Puede suceder que afuera de los estadios mostremos nuestra mejor cara, la del pueblo amable que podemos ser si nos lo proponemos, pero que dentro, en Lima, en el Estadio Nacional, seamos engreídos y malcriados con los nuestros, como acostumbramos a comportarnos, y la freguemos toda. Que empecemos a insultar a Mendoza como lo hicimos en el partido con Venezuela, que nos desesperemos si no logramos hacer un gol. Los hinchas saben que el Perú es un país nervioso, inseguro, vulnerable, que pasa, en un tris, de la pasividad absoluta a la violencia ciega. Aquí no van a haber los aplausos educados y civilizados al estilo portugués si el resultado nos es adverso. Nuestro modelo, más bien, es Huamanga.

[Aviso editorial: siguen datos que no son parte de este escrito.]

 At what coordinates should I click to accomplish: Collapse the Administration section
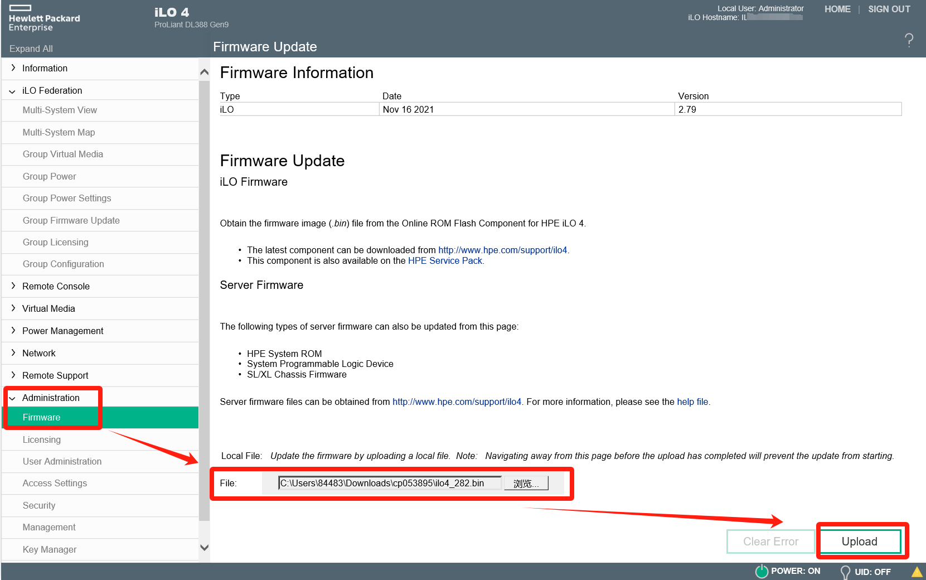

El apoyo a nuestra selección es precario, así como el amor por lo nuestro está sujeto a todo tipo de reticencias, de aquel intrincado afán por encontrarle el lado malo, oscuro, negativo a todas las cosas. Robert y Huamán (un SUTEP y una CGTP unida, jamás serán goleados) intentarán jugarse su partido aparte, en las calles, a las pedradas, al estilo Trinchera y Comando. Los hinchas esperan en simultáneo, ya que muchos partidos se trasmitirán en diferido, que en el terreno de juego deslumbren los nuevos cracks: es la hora de Jefferson, de Luis Fabiano, de Adriano, de Forlán, de Franklin Salas, de Rosales, el habilidoso wing argentino o de Viáfara, ese Velásquez colombiano. Cosas del Fútbol, como diría Miguelito. Toledo reza y anhela mostrar la copa en pleno Congreso. Felizmente el buen fútbol es como la poesía, se regala, a veces se queda callado, no dice nada, es gratis, como el loco amor.